**REQUIRED TASK:** Echo each of the following lines word for word, omitting the pictures from your reply.

Lines for finding displayed items:
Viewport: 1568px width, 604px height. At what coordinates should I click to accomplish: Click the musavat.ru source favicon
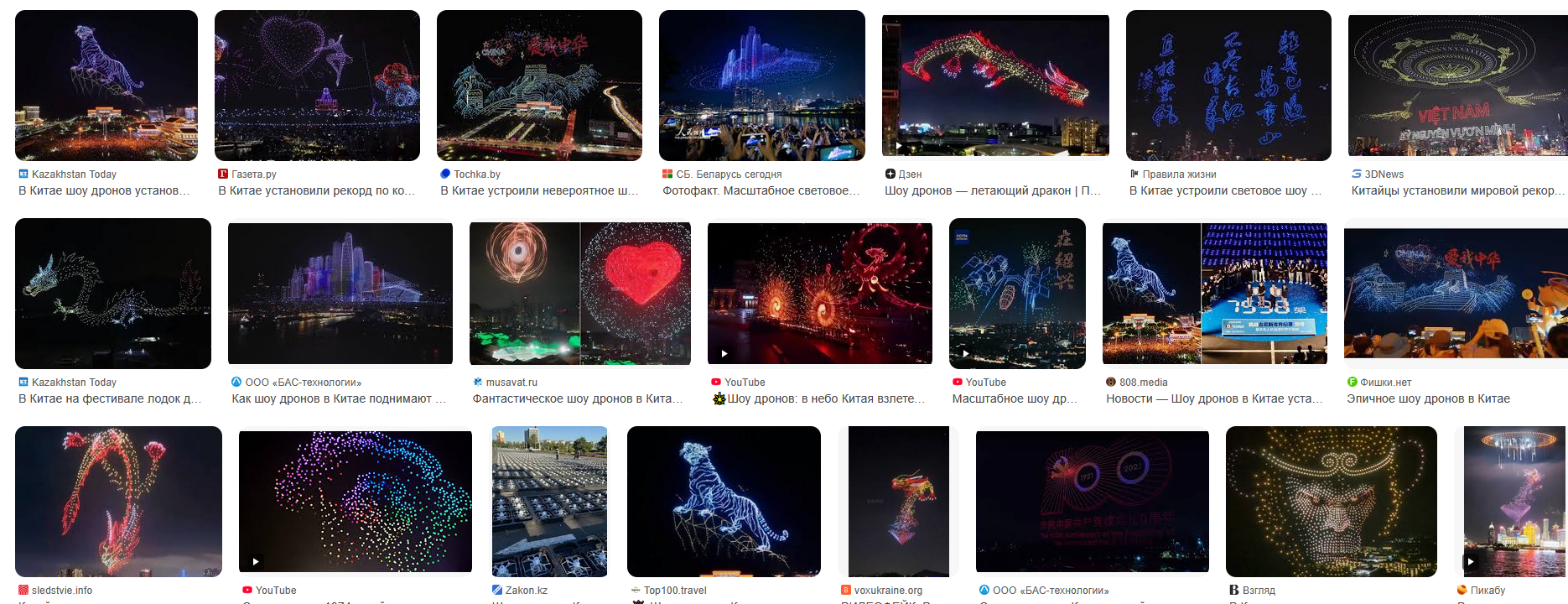point(478,383)
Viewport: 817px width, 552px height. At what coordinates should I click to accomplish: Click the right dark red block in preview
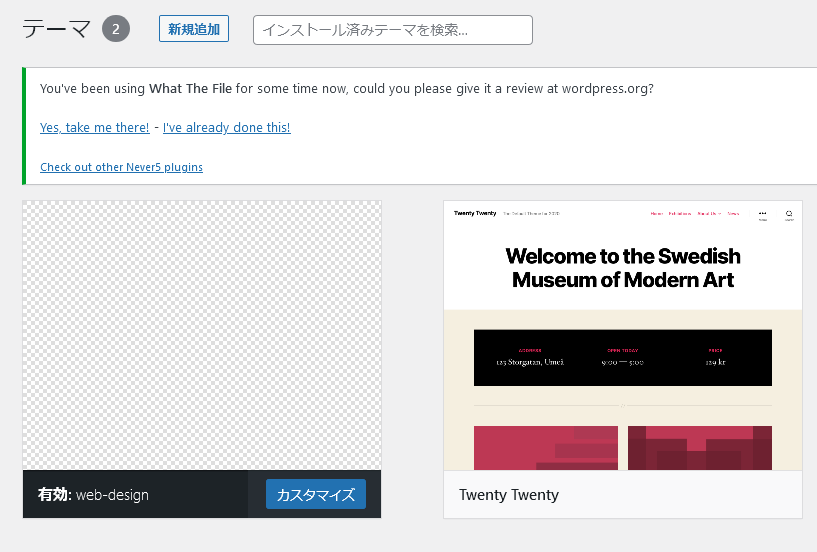(x=700, y=447)
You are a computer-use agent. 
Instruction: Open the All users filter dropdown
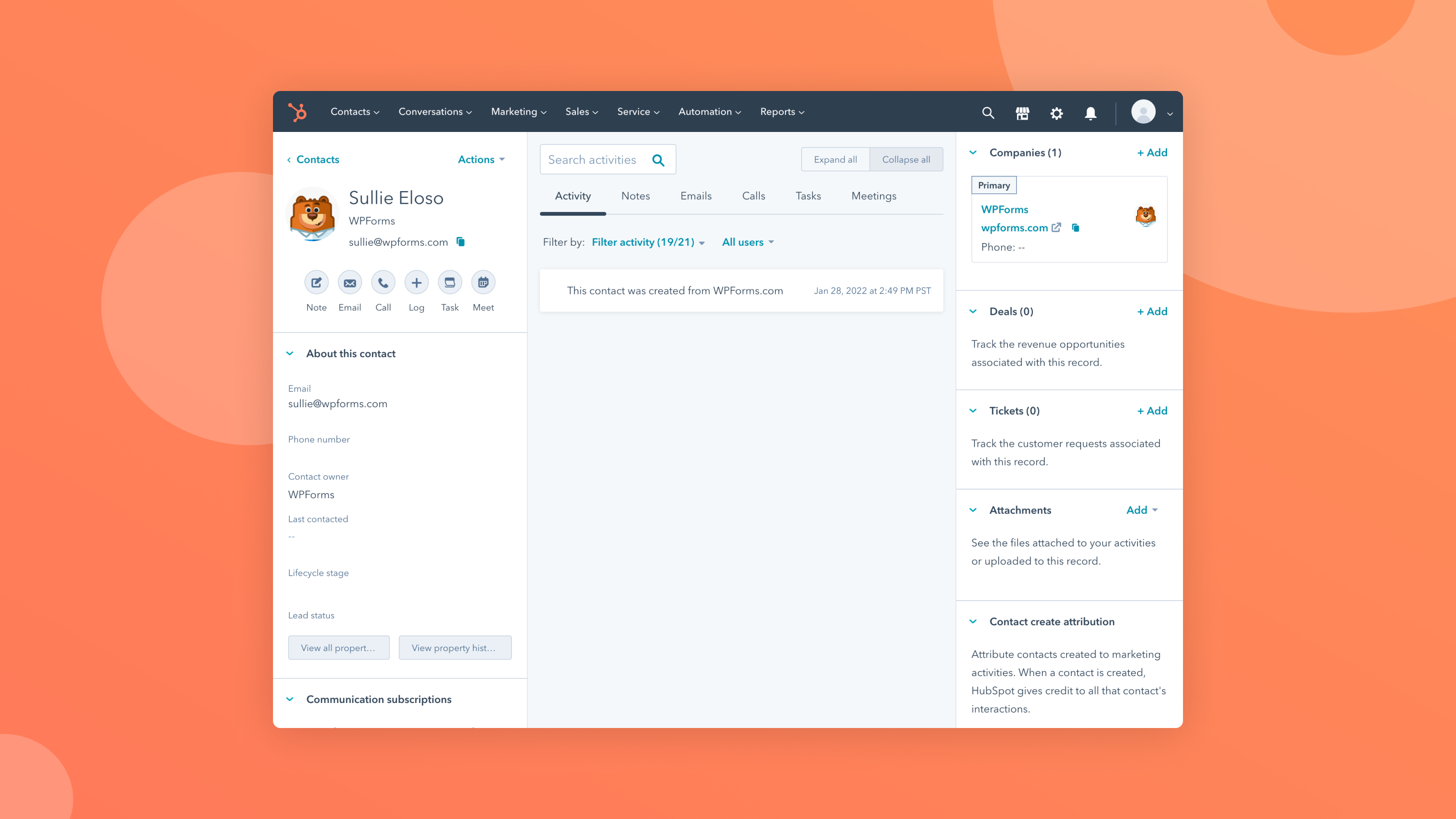(x=747, y=242)
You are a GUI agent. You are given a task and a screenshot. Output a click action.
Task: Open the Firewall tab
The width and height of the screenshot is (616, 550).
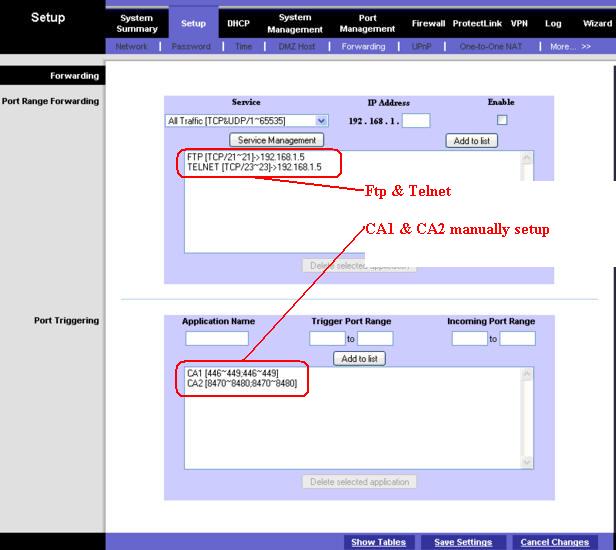coord(428,24)
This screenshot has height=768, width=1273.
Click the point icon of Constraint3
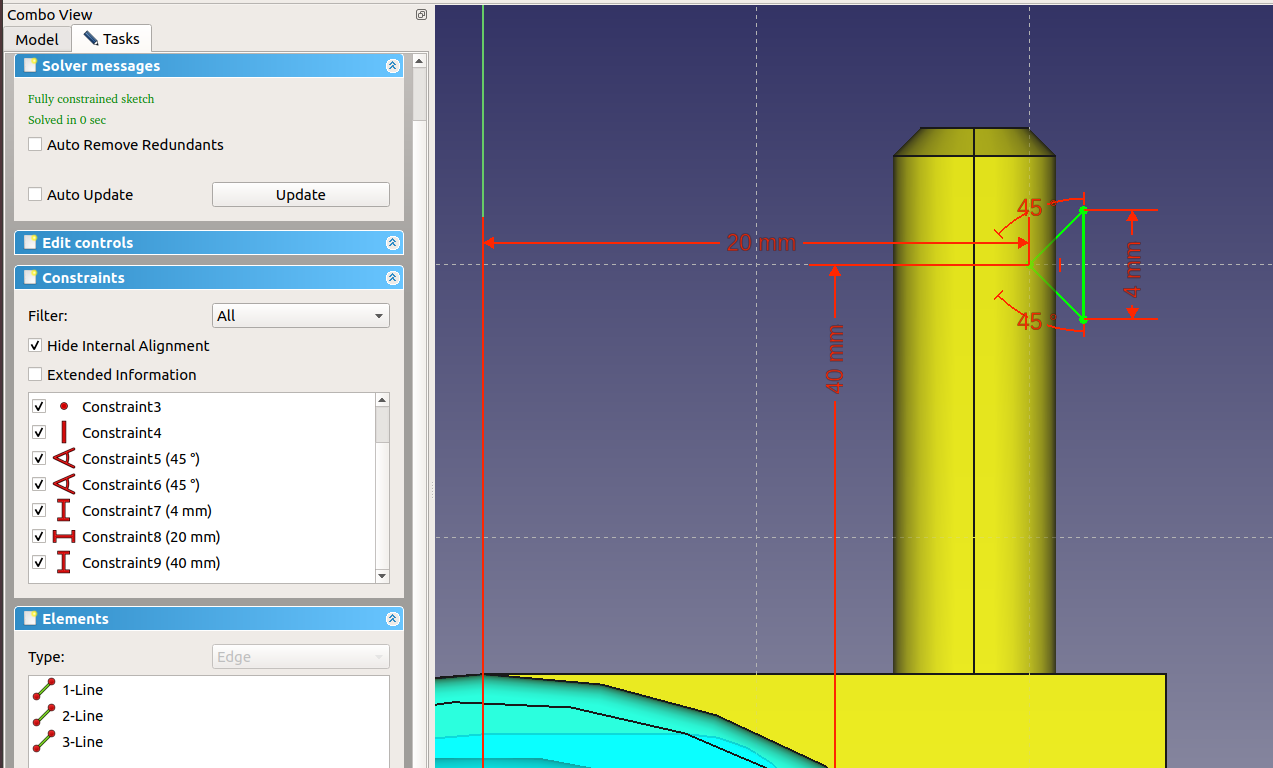tap(64, 407)
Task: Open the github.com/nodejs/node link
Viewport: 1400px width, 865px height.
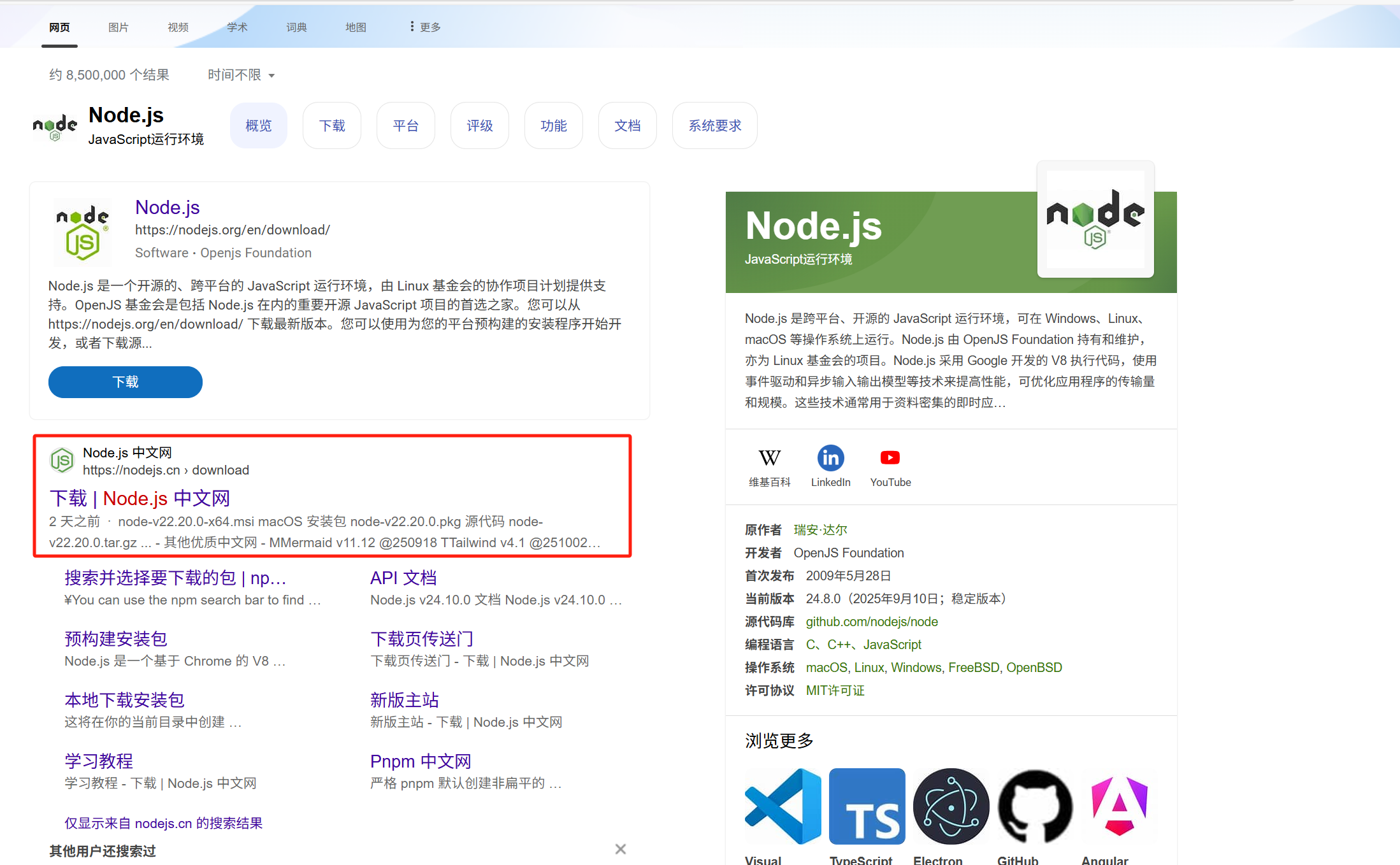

**FULL SOLUTION:**
Viewport: 1568px width, 604px height. At what coordinates should I click to accomplish: Click the musavat.ru source favicon
point(478,383)
Viewport: 817px width, 552px height. At what coordinates should I click to accomplish: Click the right dark red block in preview
(x=700, y=447)
You are a computer-use agent. 
Instruction: Open the All users filter dropdown
(x=747, y=242)
You are a GUI agent. You are given a task and a screenshot. Output a click action.
Task: Open the Firewall tab
The width and height of the screenshot is (616, 550).
coord(428,24)
This screenshot has height=768, width=1273.
Click the point icon of Constraint3
tap(64, 407)
Task: Open the github.com/nodejs/node link
Viewport: 1400px width, 865px height.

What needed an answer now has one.